Well, a properly trained dog team will calmly tackle terrain too challenging for a machine. I drive my dogs across half-frozen swamps where I wouldn’t even walk. They slog through hip-deep overflow water, climb over waist-high piles of deadfall and crawl under half-downed trees so low I need to tip the sled on its side to squeeze through. Dogs cheerfully scramble up chest-high banks and wade open springtime streams, dashing through canyons of shelf ice. My sister and I once crossed a waist-deep river running with slush by bridging it with driftwood, sending the loose dogs across, and then dragging the sled over.
My dogs are pretty darn slow by today’s Iditarod standards; they rarely pass other teams, and they aren’t trained to heel when another team passes them. Because of this, when I do run into another dog musher it can lead to mortal embarrassment as my dogs rudely accost the strangers.
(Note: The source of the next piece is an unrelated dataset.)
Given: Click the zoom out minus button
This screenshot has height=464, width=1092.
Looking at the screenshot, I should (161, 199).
When tied up outside the Post Office at our remote village, they bark belligerently at every passing dog.
They do, however, excel at what they are trained for, and that is running a trapline. Unlike the speed dogs, my dogs handle terrible trails, deep snow and water with casual aplomb. If I need to turn them loose, bridge a creek with the 10-foot dogsled, and have them climb individually over the sled to the far side, I can count on them to do so. They will be right there waiting after I’ve hauled the sled across. (Well, most of them, anyway.)
Most of our sled dogs have so much drive they don’t stop for anything short of the physical drag of the sled brake. However, they usually do slow on command or when picking their way over knee-deep grassy tussocks (despite what I wrote earlier), and when (not if) I fall off the sled, they almost always stop at my call.
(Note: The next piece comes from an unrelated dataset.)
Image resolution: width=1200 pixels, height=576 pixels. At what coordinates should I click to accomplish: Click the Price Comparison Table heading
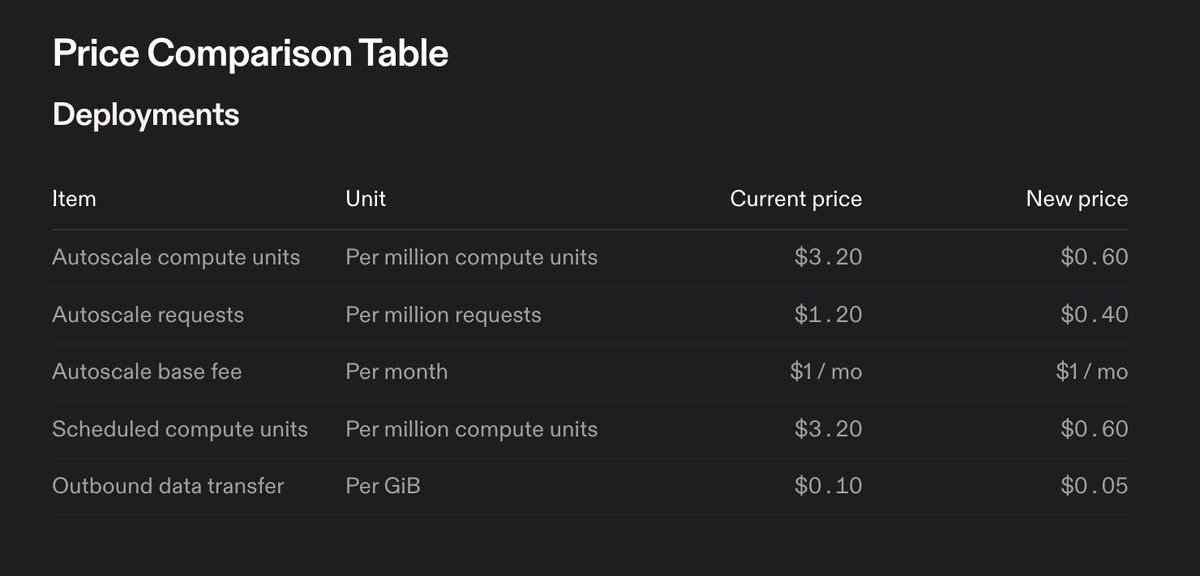tap(250, 53)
I stopped once to climb the bank of a frozen creek to clean out a marten set. The undisturbed pack was too soft to hold the snow-hook sled anchor. Usually, the dogs stay put, but not this time. When I turned back to the team, they weren’t there. The silent travel of dogs is not always a good thing. A hundred yards up the trail, I spotted the runaways. My leader Clarence, noting my absence, had doubled back, jack-knifing the team into a tangle so big I had to turn most of the dogs loose to straighten the lines.
That still beat trudging a soft trail the last 2 miles to the line cabin.
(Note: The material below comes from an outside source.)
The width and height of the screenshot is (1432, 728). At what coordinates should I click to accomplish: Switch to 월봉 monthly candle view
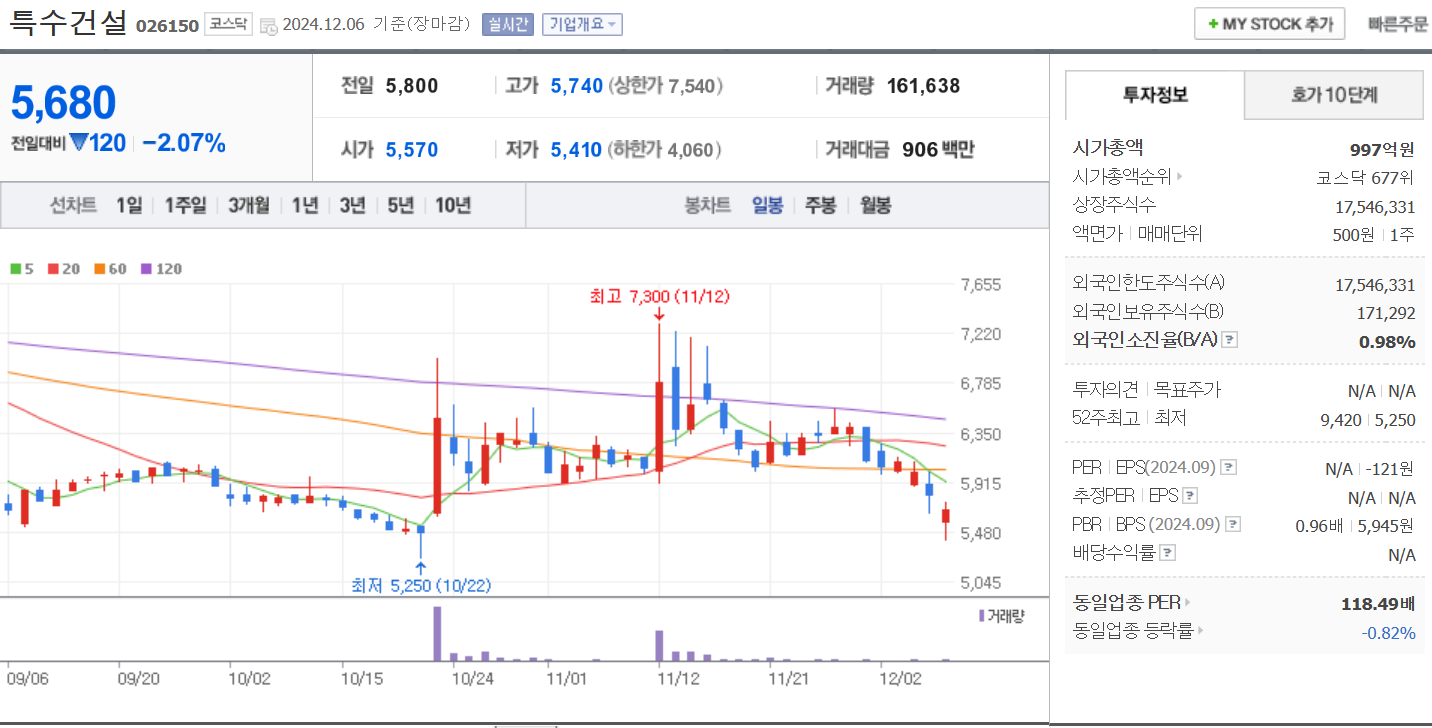coord(873,205)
I doubt you’ve ever had a snowmachine run away without you. Unless, of course, you drive one of the older Yamaha Bravos, a great trapline machine except for a treacherous tendency toward a sticky throttle, leading to its habit of dashing off with or without the driver.
Sometimes I step off the sled runners to walk behind so the dogs don’t have to haul me up steep hills, counting on them to stop at my call.
For a time back in the 1990s, I couldn’t do that because my big brown wheel dog Arthur always dragged the team to a halt anytime he looked back and didn’t see me on the sled.
Dogs can locate trails and remember trap locations while snowmachines remain clueless about where they’ve been and where they are going. Perhaps our team’s most dramatic proof of this occurred when my sister Julie and I learned that our house-dog-and-horse sitter had failed to return when snow machining in a blistering windstorm across a 5-mile expanse of frozen lake. We were at a trapping cabin 15 miles away, and when midnight came without our friend checking back in, we loaded survival gear into the sled and hooked up the team.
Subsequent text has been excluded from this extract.